Clinton ammalata Volano gli avvoltoi

  • Maurizio Zuccari

Una polmonite a una certa età, si sa, può essere più letale di una caduta dalle scale. Se alla caduta sommiamo la polmonite, la questione si fa seria. E se chi casca per una polmonite è la candidata democratica alla Casa Bianca, l’unica in grado di fermare l’outsider Trump, diventa serissima. Le notizie sulla malcerta salute di Hillary Clinton si rincorrono da anni, con un’impennata negli ultimi mesi di campagna su input non certo disinteressato dell’entourage del suo avversario. Dall’ictus con commozione cerebrale e vista corretta dalle lenti di Fresnel al morbo di Parkinson, dagli spasmi da sclerosi multipla curati a dosi di diazepam alla tosse che la dilania a ogni conferenza, alle tante cadute. Come l’ultima, alle commemorazioni dell’11 settembre, in diretta tv, dovuta a dire dei medici a un attacco di polmonite. Che, com’è noto, fa traballare e cadere a ogni passo, come accade alla Clinton da qualche tempo in qua. 
Ora, che Hillary (68 anni) sia la più anziana candidata alla Casa Bianca dopo Reagan, e che la sua salute sia piuttosto compromessa, nonostante le assicurazioni contrarie smentite a ogni sua uscita pubblica, è un fatto. Che Trump (70 anni) non sia un giovanotto di primo pelo e sguazzi a sottolineare malanni e inciampi della concorrente sorretta dalla scorta, oltre che dall’establishment, è un altro fatto. Ma qui non si tratta solo di una gara tra vecchietti più o meno arzilli, odiosi al proprio elettorato, oltre che agli avversari. Hillary seriamente malata è un’anatra zoppa che non potrà che essere impallinata prima di spiccare il volo, nonostante i sondaggi la diano in costante ma esiguo vantaggio sul candidato accolto dai repubblicani obtorto collo. È pur vero che dalle parti dei democratici allignano illustri precedenti.

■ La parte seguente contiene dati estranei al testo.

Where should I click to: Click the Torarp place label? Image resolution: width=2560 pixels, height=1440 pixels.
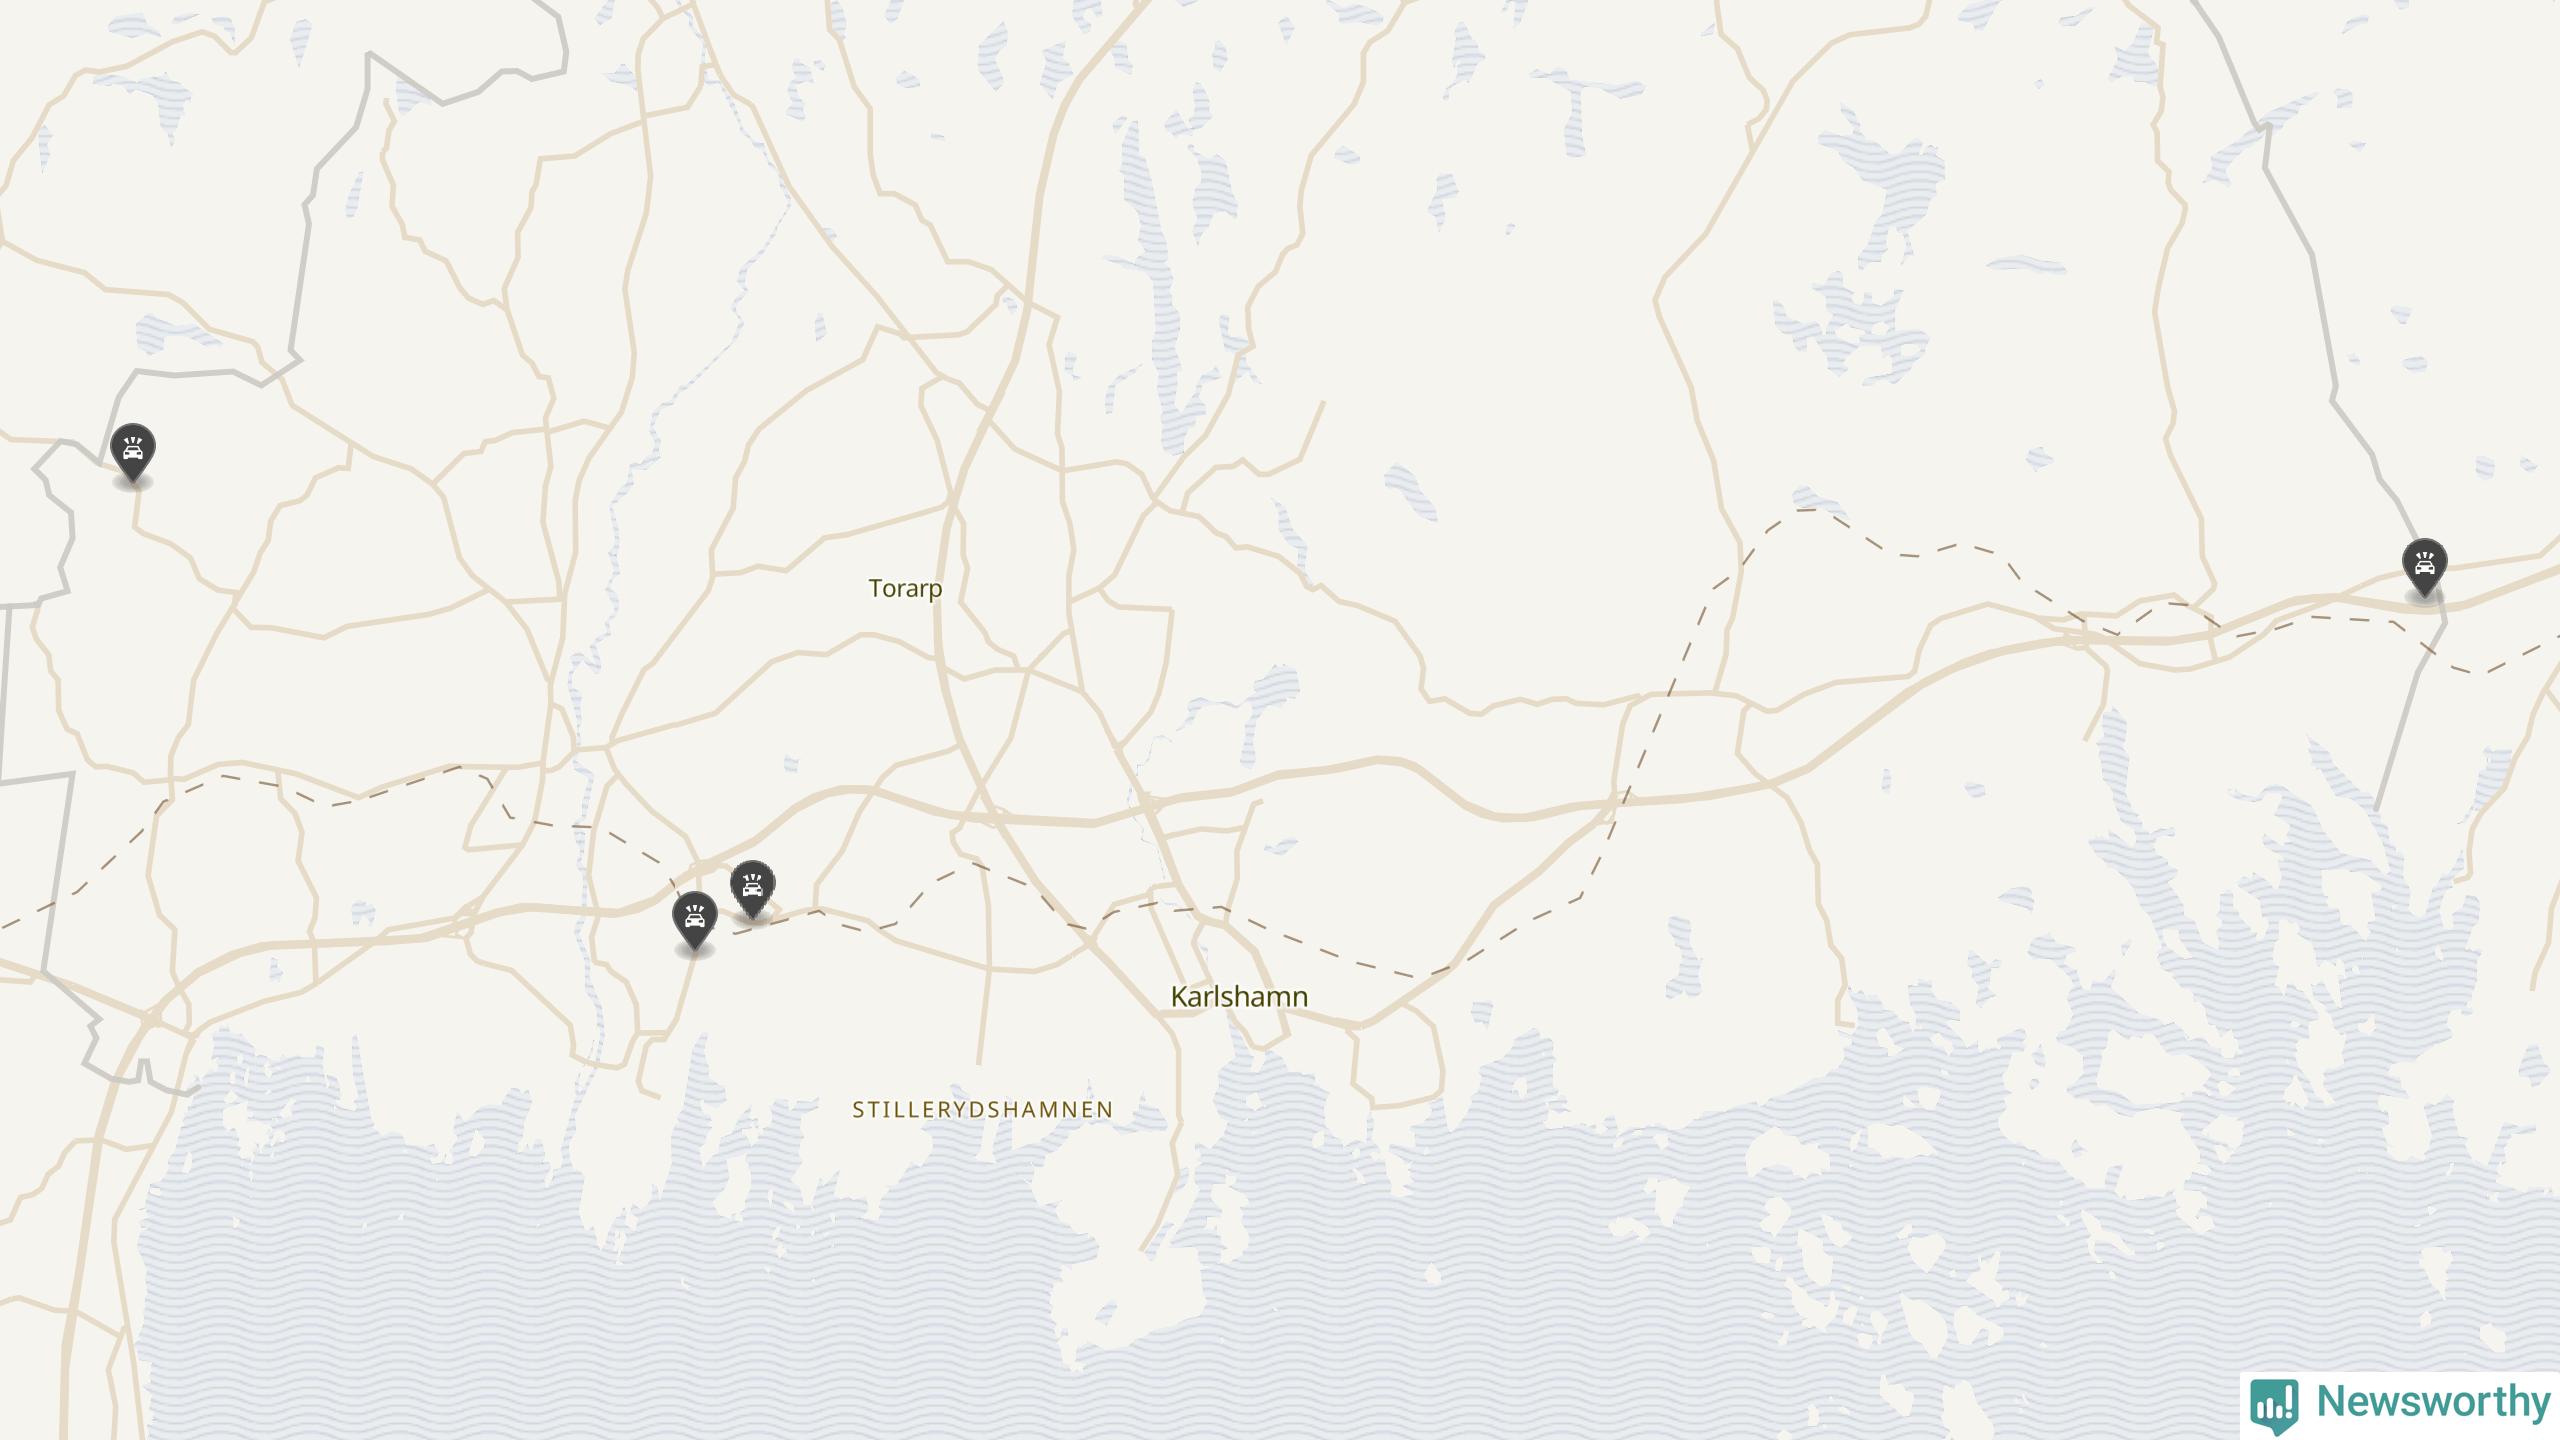click(x=905, y=589)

John Fitgerald Kennedy, talmente malato da ricevere più volte l’estrema unzione, celò al paese il suo vero stato fisico (e ben altro) ma ciò non gli impedì di reggere la più grande potenza del mondo, prima d’essere fermato a Dallas, 53 anni fa, da tre colpi che la vulgata vuole sparati da un solo attentatore. Può darsi che Hillary in caso di vittoria si mostri una lady di ferro nonostante i suoi acciacchi. Ma in casa democratica c’è chi rispolvera Sanders, chi vorrebbe azzerare tutto puntando su cavalli già azzoppati in corsa, come Kerry o Biden, chi addirittura sulla first lady, la virago Michelle. E c’è chi lavora per far slittare le elezioni e avere più tempo da opporre al tycoon newyorchese. Hillary barcolla ma non molla, anche se l’ennesima caduta può esserle fatale sulle scale della Casa Bianca.